* Provided data

◆ ◆ ◆

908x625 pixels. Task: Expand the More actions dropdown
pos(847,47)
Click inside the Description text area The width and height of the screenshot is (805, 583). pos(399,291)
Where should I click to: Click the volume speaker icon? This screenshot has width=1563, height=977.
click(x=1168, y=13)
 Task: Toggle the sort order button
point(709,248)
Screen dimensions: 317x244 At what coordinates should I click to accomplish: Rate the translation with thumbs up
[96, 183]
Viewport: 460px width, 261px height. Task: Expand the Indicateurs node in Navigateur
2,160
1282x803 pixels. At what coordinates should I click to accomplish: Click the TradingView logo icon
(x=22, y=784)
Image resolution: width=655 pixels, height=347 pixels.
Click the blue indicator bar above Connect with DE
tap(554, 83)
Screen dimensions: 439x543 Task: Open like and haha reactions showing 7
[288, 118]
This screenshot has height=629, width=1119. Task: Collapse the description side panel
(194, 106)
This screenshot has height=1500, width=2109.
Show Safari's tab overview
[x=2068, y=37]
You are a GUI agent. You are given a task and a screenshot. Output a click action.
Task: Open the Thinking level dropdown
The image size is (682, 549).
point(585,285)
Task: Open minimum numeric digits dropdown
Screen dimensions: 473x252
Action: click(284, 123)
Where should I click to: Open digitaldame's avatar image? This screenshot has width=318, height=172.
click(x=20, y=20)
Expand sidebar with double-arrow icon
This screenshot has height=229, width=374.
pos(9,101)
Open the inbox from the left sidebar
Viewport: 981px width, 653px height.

◆ ◆ ◆

* Stated task
Please copy the data above, replacing every "dropdown" with "menu" and leaving everything else as it is.

* Written answer
908x625 pixels. Task: Expand the More actions menu
pos(847,47)
Click inside the Description text area The width and height of the screenshot is (805, 583). pos(399,291)
Where should I click to: Click the volume speaker icon? This screenshot has width=1563, height=977.
click(x=1168, y=13)
 Task: Toggle the sort order button
point(709,248)
Screen dimensions: 317x244 At what coordinates should I click to accomplish: Rate the translation with thumbs up
[96, 183]
Viewport: 460px width, 261px height. Task: Expand the Indicateurs node in Navigateur
2,160
1282x803 pixels. At what coordinates should I click to accomplish: Click the TradingView logo icon
(x=22, y=784)
Image resolution: width=655 pixels, height=347 pixels.
Click the blue indicator bar above Connect with DE
tap(554, 83)
Screen dimensions: 439x543 Task: Open like and haha reactions showing 7
[288, 118]
This screenshot has height=629, width=1119. Task: Collapse the description side panel
(194, 106)
This screenshot has height=1500, width=2109.
Show Safari's tab overview
[x=2068, y=37]
You are a GUI agent. You are given a task and a screenshot. Output a click action.
Task: Open the Thinking level menu
The image size is (682, 549).
point(585,285)
Task: Open minimum numeric digits menu
Screen dimensions: 473x252
Action: click(284, 123)
Where should I click to: Open digitaldame's avatar image? This screenshot has width=318, height=172.
click(x=20, y=20)
Expand sidebar with double-arrow icon
This screenshot has height=229, width=374.
pos(9,101)
Open the inbox from the left sidebar
Viewport: 981px width, 653px height.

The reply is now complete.